Est notamment visé un article de Laurent Bodin dans L’Alsace, censé s’exprimer en son nom propre (dixit le journaliste présent lors de la conférence de presse), alors qu’il s’agit d’un éditorial, donné dans Wikipédia comme « un genre journalistique qui donne à savoir la position ou le point de vue de l’éditeur ou de la rédaction d’un média sur un thème d’actualité« …

Christian Rubechi fera encore remarquer que près d’une cinquantaine de manifestations ont été interdites en France au nom du risque de trouble à l’ordre public et du danger terroriste (ce qui ne fut jamais le cas à Mulhouse), lesquelles ont donné lieu à quarante neuf annulations d’interdiction devant les tribunaux administratif, quand le terrorisme reste une qualification politique ne relevant pas du droit international, ainsi que s’y tient Amnesty International France.

A ce sujet, Nelson Mandela a été considéré jusqu’à sa libération de prison comme un terroriste par la police de la minorité blanche afrikaner, la Résistance française fut traitée comme une organisation terroriste aux yeux des collaborateurs et des occupants allemands, et même Yasser Arafat, fondateur de l’organisation de libération de la Palestine (OLP) et du Fatah, fut longtemps considéré comme un redoutable terroriste aux yeux du gouvernement israélien.

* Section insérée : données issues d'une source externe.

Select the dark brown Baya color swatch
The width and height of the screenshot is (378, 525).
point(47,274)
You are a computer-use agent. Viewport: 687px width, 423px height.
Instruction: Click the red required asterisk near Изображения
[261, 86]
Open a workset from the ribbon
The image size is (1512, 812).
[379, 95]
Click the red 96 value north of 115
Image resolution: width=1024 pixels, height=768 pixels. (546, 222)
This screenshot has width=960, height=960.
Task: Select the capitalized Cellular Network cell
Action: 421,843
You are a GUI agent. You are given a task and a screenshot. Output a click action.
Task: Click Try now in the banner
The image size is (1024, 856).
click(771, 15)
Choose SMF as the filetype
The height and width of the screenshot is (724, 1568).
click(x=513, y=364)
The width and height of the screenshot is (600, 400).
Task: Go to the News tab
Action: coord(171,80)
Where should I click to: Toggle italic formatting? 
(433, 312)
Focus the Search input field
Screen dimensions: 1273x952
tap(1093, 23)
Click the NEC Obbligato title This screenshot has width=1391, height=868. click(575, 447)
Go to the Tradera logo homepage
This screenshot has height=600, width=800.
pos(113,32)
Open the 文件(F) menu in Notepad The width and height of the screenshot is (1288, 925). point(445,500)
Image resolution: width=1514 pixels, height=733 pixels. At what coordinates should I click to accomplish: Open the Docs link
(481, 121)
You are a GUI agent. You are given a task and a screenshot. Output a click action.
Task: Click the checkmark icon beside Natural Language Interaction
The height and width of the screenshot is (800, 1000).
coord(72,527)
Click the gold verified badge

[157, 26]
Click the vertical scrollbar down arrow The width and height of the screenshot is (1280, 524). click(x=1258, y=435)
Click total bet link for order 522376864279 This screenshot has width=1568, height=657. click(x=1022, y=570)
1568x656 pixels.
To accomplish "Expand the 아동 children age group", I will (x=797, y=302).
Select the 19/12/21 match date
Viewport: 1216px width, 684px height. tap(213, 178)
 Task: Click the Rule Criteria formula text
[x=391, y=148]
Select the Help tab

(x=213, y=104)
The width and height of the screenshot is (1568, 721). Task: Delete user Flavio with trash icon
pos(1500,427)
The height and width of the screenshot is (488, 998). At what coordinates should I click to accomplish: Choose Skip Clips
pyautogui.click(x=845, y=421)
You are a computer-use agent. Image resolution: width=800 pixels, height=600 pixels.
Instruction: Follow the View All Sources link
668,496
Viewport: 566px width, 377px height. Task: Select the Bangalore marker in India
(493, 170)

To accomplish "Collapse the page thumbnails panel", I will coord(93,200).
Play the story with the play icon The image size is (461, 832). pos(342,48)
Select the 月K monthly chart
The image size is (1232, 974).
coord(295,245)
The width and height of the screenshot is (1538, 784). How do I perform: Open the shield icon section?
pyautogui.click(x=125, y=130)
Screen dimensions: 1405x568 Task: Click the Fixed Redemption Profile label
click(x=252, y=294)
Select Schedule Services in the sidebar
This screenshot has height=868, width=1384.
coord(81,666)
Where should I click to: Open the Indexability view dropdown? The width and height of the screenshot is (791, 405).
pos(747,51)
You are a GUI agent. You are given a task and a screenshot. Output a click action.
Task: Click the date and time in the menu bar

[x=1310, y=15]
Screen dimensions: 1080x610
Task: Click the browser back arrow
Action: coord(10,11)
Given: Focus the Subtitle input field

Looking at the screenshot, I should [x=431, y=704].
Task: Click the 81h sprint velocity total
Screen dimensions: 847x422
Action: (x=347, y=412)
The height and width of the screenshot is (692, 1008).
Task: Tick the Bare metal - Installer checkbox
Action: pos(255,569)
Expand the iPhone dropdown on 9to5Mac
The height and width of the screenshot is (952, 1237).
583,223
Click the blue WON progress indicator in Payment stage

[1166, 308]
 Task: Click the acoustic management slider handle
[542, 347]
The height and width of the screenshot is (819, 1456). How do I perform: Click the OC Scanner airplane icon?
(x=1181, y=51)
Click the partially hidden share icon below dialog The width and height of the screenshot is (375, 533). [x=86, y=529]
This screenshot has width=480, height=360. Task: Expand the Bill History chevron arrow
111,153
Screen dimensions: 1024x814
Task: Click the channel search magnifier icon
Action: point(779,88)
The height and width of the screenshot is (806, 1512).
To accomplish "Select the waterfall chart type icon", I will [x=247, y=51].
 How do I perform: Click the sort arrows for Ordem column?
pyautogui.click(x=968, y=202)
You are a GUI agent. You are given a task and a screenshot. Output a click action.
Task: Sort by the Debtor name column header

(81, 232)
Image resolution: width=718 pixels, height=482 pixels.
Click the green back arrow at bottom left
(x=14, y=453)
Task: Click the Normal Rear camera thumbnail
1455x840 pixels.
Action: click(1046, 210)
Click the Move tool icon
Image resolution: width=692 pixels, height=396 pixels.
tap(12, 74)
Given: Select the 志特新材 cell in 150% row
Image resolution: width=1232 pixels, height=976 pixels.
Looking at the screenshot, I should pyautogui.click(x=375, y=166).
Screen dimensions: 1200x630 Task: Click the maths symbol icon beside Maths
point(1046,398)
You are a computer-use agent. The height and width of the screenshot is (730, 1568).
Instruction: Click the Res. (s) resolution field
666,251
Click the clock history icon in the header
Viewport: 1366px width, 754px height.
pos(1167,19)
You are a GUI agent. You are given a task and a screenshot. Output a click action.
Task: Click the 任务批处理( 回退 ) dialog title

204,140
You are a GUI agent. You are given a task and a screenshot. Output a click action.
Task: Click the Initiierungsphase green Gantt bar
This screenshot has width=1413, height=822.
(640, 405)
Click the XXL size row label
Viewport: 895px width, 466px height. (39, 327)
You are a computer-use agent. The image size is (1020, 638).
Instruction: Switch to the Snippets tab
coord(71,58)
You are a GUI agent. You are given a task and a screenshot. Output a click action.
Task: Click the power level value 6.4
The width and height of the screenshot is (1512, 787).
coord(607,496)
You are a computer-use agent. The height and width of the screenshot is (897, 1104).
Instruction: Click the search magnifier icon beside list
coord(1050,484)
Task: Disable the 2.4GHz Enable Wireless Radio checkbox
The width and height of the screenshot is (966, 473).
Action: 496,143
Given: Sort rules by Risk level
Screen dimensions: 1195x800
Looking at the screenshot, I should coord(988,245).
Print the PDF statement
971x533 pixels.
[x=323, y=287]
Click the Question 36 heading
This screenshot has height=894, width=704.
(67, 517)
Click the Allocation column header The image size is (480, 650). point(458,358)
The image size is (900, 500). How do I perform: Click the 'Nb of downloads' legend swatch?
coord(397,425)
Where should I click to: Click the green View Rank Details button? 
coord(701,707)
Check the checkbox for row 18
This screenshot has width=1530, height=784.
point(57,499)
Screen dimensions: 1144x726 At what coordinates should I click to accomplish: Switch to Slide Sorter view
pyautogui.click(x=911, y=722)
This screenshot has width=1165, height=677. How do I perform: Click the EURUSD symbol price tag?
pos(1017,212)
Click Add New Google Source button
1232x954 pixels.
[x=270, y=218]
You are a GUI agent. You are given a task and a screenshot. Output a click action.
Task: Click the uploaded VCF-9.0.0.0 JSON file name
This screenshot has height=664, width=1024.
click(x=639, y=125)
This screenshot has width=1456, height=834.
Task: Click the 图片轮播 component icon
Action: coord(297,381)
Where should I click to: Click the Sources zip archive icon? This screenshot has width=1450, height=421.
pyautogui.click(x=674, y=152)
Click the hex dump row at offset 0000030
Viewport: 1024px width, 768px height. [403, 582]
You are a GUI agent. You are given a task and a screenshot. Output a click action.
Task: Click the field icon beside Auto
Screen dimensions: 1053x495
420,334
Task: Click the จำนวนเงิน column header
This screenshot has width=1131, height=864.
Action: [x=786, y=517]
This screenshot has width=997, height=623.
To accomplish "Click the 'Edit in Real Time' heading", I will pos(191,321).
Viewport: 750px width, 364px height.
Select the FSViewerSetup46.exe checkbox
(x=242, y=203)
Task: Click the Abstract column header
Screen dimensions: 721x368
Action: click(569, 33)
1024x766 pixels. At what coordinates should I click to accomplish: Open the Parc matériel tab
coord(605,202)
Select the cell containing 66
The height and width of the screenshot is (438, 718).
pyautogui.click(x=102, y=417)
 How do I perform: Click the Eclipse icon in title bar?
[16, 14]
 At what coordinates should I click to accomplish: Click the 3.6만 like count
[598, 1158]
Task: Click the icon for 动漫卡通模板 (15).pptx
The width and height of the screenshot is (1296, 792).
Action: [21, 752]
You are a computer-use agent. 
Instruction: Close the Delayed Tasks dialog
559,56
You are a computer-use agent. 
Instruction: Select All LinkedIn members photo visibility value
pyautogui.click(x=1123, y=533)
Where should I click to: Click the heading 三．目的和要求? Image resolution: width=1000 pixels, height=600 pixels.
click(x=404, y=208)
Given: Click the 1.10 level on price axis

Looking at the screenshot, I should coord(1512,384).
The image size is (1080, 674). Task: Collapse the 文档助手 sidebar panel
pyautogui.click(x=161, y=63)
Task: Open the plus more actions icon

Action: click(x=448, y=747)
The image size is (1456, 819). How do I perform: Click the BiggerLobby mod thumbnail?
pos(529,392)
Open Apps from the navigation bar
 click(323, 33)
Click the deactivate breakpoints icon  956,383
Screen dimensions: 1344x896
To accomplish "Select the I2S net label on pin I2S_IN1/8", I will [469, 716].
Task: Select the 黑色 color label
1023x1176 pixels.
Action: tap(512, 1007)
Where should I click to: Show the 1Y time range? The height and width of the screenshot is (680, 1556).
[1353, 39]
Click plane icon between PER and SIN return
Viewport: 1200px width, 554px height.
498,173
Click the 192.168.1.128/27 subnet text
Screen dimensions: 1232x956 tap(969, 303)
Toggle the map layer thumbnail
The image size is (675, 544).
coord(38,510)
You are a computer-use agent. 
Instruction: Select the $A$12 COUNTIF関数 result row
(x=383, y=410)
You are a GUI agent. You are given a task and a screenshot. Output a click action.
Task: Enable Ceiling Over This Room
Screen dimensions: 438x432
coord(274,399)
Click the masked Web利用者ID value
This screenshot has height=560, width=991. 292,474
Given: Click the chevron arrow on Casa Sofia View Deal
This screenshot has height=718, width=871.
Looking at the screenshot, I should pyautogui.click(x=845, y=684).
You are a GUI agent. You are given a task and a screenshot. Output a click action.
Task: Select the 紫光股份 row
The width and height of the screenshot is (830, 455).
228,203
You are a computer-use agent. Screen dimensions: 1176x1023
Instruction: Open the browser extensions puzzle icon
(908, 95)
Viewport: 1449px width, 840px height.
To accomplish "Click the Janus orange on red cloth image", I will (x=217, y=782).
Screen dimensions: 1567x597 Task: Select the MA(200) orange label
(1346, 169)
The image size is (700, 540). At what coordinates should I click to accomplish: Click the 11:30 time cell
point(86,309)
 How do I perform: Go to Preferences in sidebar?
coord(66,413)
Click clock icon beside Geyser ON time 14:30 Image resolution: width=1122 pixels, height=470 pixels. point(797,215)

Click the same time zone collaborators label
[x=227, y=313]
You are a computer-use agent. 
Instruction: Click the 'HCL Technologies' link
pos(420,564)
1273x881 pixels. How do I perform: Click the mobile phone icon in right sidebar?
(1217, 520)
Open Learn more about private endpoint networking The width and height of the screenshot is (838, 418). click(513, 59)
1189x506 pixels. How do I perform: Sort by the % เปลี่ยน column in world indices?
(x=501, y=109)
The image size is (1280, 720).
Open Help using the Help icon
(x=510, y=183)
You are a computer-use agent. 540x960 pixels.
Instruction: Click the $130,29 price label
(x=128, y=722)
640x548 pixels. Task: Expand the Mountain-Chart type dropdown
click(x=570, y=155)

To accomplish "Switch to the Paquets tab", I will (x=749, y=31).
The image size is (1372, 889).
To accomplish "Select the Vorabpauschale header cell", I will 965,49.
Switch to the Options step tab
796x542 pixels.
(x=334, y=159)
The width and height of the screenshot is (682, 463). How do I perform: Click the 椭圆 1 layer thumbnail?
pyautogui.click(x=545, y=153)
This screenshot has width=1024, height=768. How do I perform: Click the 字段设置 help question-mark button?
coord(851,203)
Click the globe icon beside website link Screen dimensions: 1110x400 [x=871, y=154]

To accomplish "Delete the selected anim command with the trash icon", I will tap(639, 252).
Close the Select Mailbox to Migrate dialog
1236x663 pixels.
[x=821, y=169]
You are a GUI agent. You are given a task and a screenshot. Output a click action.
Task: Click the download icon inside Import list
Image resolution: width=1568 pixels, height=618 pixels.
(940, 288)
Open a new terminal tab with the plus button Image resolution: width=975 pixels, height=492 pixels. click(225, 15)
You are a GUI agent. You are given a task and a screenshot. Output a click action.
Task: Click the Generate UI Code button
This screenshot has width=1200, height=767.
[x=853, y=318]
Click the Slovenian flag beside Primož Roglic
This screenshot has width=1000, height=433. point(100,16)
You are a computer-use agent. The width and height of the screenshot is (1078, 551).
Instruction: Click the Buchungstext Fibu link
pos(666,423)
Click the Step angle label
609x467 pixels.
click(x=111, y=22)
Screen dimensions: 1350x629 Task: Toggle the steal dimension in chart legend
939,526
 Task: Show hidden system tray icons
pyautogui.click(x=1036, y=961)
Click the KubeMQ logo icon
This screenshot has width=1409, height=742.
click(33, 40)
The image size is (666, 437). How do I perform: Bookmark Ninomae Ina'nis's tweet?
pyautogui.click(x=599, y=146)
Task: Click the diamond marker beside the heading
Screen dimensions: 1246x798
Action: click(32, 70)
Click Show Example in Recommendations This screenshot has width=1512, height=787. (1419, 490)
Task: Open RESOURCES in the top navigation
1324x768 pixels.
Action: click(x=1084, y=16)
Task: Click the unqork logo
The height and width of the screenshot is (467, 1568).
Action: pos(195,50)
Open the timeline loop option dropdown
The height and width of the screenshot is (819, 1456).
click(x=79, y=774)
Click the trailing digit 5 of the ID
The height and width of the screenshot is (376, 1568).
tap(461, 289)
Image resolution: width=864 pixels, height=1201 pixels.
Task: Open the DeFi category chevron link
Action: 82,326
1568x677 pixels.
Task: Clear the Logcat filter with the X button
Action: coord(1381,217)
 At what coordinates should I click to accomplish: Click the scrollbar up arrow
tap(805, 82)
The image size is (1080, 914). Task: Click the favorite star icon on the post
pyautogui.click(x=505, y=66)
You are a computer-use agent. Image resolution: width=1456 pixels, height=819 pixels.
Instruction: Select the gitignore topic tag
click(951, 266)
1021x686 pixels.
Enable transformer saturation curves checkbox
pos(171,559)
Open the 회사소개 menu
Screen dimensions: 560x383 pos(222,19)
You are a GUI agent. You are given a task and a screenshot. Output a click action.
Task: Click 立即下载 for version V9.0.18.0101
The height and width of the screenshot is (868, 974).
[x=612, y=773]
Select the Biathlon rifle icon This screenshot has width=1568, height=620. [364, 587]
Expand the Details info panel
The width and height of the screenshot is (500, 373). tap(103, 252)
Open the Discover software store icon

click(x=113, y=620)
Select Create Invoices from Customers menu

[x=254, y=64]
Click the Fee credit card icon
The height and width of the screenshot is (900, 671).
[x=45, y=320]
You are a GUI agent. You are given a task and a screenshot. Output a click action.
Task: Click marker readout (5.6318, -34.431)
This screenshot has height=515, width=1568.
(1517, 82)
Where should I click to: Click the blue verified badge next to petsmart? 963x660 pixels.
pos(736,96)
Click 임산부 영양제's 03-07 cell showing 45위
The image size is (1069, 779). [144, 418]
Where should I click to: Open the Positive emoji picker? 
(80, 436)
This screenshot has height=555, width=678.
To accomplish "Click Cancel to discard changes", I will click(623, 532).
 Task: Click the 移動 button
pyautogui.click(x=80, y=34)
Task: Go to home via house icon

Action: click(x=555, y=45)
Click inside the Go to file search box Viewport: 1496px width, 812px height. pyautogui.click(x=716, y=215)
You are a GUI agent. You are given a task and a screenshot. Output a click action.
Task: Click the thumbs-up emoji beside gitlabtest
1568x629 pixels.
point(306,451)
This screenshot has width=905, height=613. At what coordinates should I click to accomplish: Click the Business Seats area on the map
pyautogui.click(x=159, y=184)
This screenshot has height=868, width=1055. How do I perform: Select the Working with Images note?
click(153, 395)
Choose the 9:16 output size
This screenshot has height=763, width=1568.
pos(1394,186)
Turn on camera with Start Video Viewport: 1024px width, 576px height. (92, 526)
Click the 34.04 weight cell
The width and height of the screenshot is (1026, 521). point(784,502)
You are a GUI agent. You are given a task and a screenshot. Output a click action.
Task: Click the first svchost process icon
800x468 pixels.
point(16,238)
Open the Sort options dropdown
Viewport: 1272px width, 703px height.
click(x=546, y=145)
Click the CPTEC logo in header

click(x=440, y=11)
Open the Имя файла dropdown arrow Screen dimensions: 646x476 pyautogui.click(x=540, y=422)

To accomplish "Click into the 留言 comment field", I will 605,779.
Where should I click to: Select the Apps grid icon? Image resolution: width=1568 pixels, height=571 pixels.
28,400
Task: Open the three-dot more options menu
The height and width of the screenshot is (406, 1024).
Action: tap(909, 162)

Il a également été question de s’extraire du piège grossier formé par les accusation d’antisémitisme, abondamment dispensée par les tenants du soutien inconditionnel à l’État d’Israël, quand l’hébreu, l’araméen et l’arabe sont linguistiquement apparentées, mais que les défenseurs de la cause israélienne, à commencer par l’extrême-droite, qui vient par elle de s’acheter un philo-judaïsme virginal, sont le plus souvent des anti-arabes forcenés.

Par ailleurs, le « silence assourdissant » des députés et sénateurs locaux a été particulièrement remarqué, et fustigé.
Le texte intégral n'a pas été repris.